Realising that the readers of the story would be so confused by now that they would give up, Professor Ivan pressed his secret communicator button on his watch and sent a Morse code message to Dan the Man to come immediately. Just then a helicopter passed the window and Dan the Man swung through it (the window that is, not the helicopter). This really confused everyone in the room
since they were sure they were in an underground bunker.
‘Hold it right there,’ said Dan the Man ‘I’m Dan the Man and I’ve come to stop this nonsense once and for all. You can’t withdraw our funding because we’ve just come up with a useful application for time travelling. It is sure to be a winner. It’ll be crowned as a scientific breakthrough. And it’ll stop those washing powder commercials for good.’

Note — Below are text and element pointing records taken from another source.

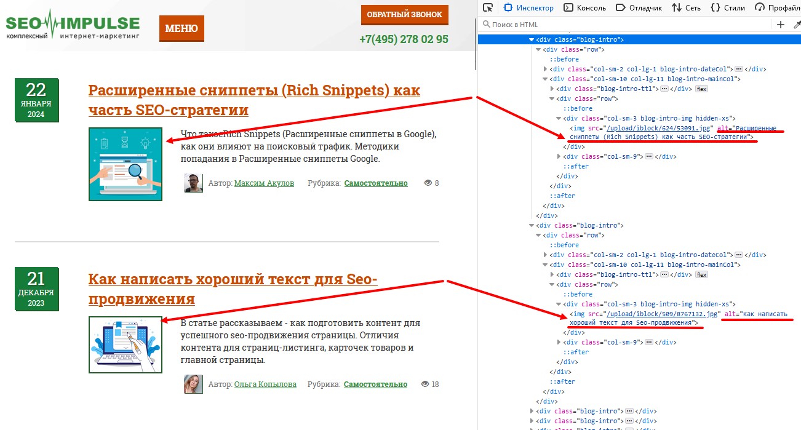
Task: Pick a color with the eyedropper icon
Action: [x=797, y=25]
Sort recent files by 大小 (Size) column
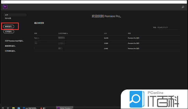The height and width of the screenshot is (109, 188). (x=105, y=33)
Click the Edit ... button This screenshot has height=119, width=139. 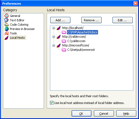(123, 20)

Dan the Man was holding a video tape in his hand. He told one of the John Major clones to put it on. After realising that Dan the Man meant putting it on in the video machine, he did so, and the video began. It was a commercial.
‘Do you long for your whites to be whiter than white? Do you long for a powder that won’t wash the colour out of your clothes?’ asked Mr. Rotivator. Mr. Motivator was already signed to another leading brand and Lawnmower Man was making a film. ‘Well long, no longer! We have the answer, giving perfect results every time. That’s right PARADOX will leave your clothes looking, feeling, being brand-new after every wash.’
‘Just put the PARADOX capsule in the tub and switch it on.’ The camera cut away to a young mother. ‘Will you use PARADOX now?’ asked Mr. Rotivator.
‘Oh definitely,’ she replied ‘I’d tried everything: bleach, cutting the stains out with scissors. PARADOX really works. I won’t swap this for anything else. And it’s value for money too!’
The advert ended. ‘But what has this got to do with your Time Travelling experiments?’ asked the booming voice.
‘It’s quite simple really,’ said Dan the Man. ‘The PARADOX capsule is a condensed filament time travelling chamber. You put it in your washing machine and it takes your clothes back in time and causes a paradox. At first when we tried it, the clothes would go back in time, get clean and then get dirty again when they came back. This was because time was not altered. But then we hit upon the idea of changing the past so that the clothes would always come back clean. That’s the beauty of it. This capsule contains intelligent electro-cell mechanics. Never again will you have to worry about dirty washing. And it’s gentle on silk too!’
‘That’s some man,’ whispered everybody in the room to themselves.
‘Well,’ boomed the booming voice, ‘It seems that we won’t have to withdraw our funding after all. And we’ll throw in a bonus too; after all you may have just saved the world from those horrible commercials.’
‘Thanks,’ said Dan the Man and Professor Ivan together, ‘You won’t regret this.’